Pipeline to carry out comprehensive population genomic analyses.
scalepopgen is a fully automated nextflow-based pipeline that takes vcf files or plink generated bed files as input and employ a variety of open-source tools to carry out comprehensive population genomic analyses. Additionally, python and R scripts have been developed to combine and (wherever possible) plot the results of various analyses.
Broadly, the pipeline consists of the following four “sub-workflows”:
- filtering and basic statistics
- explore genetic structure
- phylogeny using treemix
- signature of selection analysis
These four sub-workflows can be run separately or in combination with each other.
The pipeline can be run on any Linux operating system and require these three dependencies: Java, nextflow (Di Tommaso et al., 2017) and a software container or environment system such as conda, mamba, singularity, or docker. The pipeline can also be run on both local linux system as well as high performance computing (HPC) clusters. Note that all the software related dependencies of the pipeline will be handled by nextflow after it is installed. Meaning that the user install only the three dependencies listed above, while nextflow automatically downloads the rest of the tools for the analyses. scalepopgen was built and tested on nextflow version 22.10.6.5843, conda version 23.1.0 and singularity version 3.8.6.
To test the pipeline, simply run the following command:
nextflow run scalepopgen.nf -profile mamba,test_genstruct
The output folder will be created here:"…/test_genstruct_out/". The folder will contain interactive plots for PCA, Fst-based NJ tree, IBS-based NJ tree. It will also contains plots for “ADMIXTURE” analyses. These plots can be customized using the yaml file present inside the ". /parameters/plots/ "folder. Description of the inputs and outputs of the test run can be found here.
The workflow implement a lot of programs and tools, with the aim of enabling users to perform a wide range of analyses. This also brings with it a large number of parameters that need to be determined for each sub-workflow. In order to make it more easier for user, we developed graphical user interface (GUI). This GUI is available as an executable within the "scp_config_generator" folder within this repo. With GUI you can specify analyses and their options by moving through the tabs of each workflow section marked with the arrow.Once you select and specify the parameters according to analyses you want to perform, simply click on "File" and "Save as" yml file.
After that run it with the command:
nextflow run scalepopgen.nf -params-file analyses.yml -profile <conda,mamba,singularity,docker> -qs <number of processes>
A great advantage of this workflow are the interactive plots generated using bokeh, which are stored in the output folder of the respective analysis. They provide the user with a graphical interpretation of the results, allowing to immediately get an impression about the genomic patterns of the analyzed samples. As an example, please take a look at the interactive plots created with cattle data in all the different analyzes offered by the workflow.

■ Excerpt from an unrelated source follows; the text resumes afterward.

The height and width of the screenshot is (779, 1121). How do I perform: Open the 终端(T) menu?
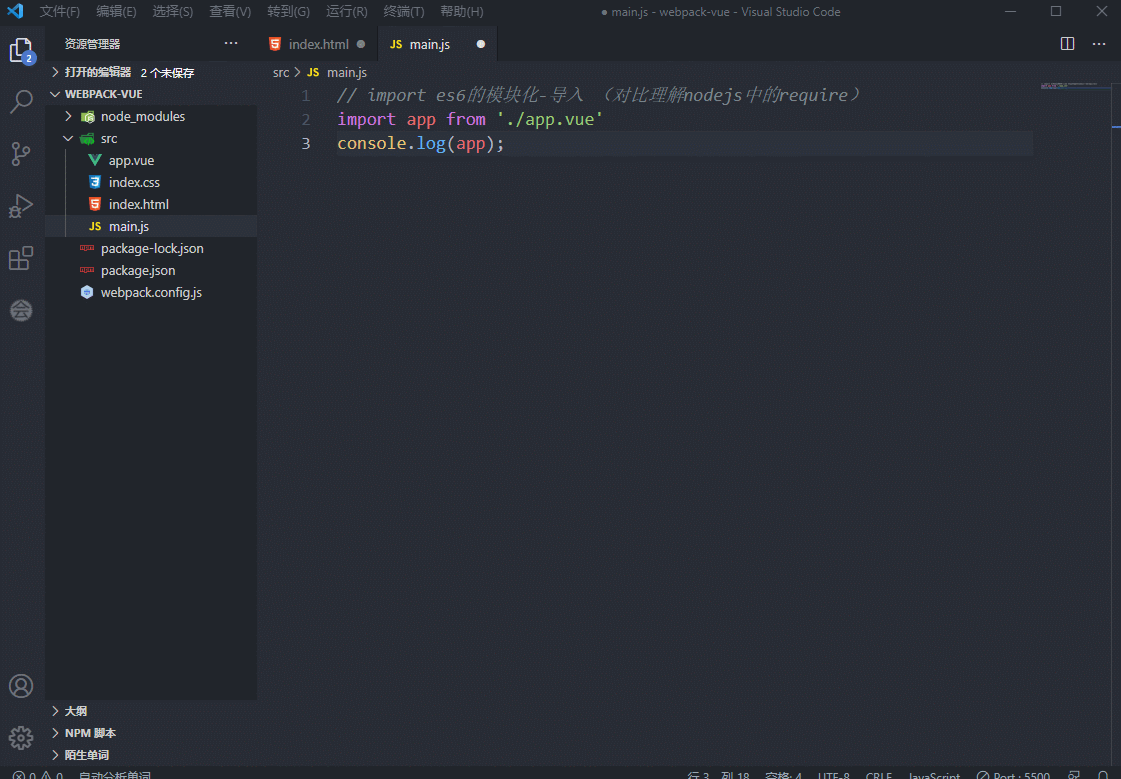point(403,12)
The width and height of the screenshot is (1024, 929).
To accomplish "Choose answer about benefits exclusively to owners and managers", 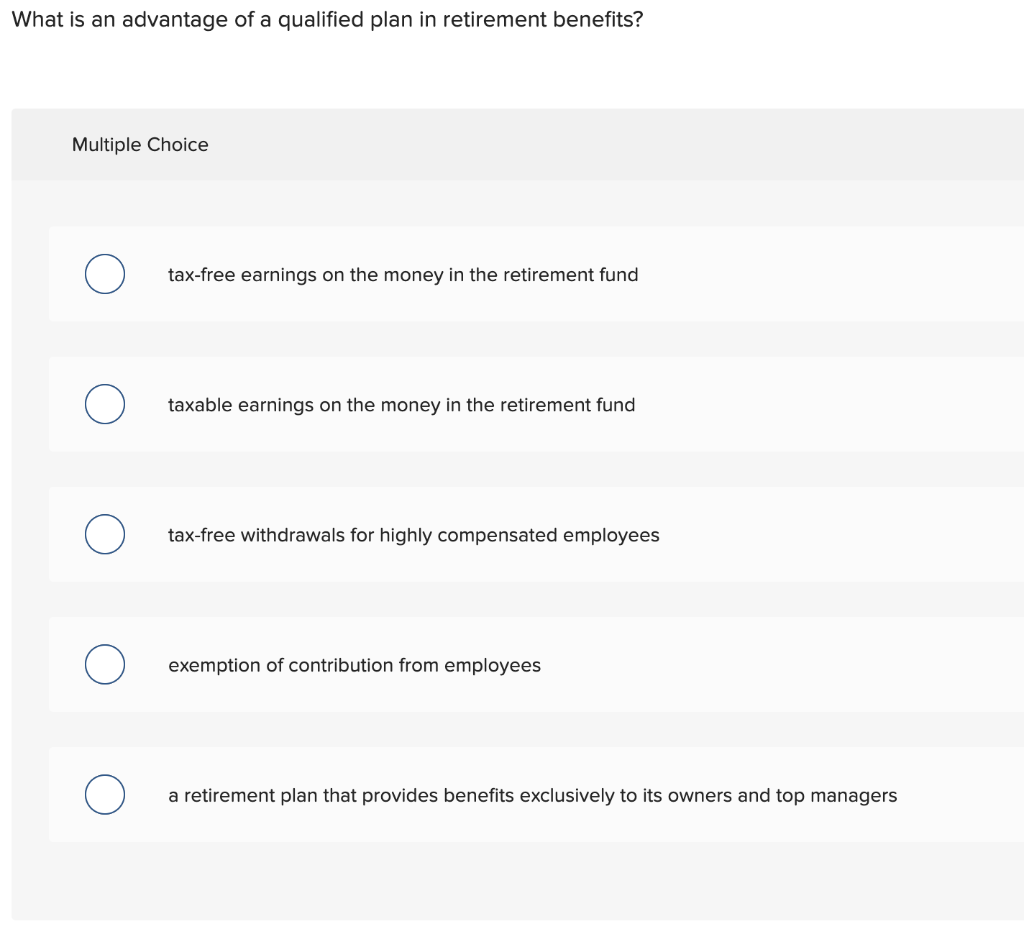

Note that read me associated with the workflow will be extensively updated in the coming days. Before using the tiles for your publication do not forget to include the attribution. This package comes with the tile from Esri, therefore, these rules must be followed: https://developers.arcgis.com/documentation/mapping-apis-and-services/deployment/basemap-attribution/. The paper to cites have been mentioned in the respective read me documentation.
1). complete the read me for all the sub-workflows.
2). test the signature of selection extensively.
3). add validation for all the features of the workflow.
4). a gui to make parameter files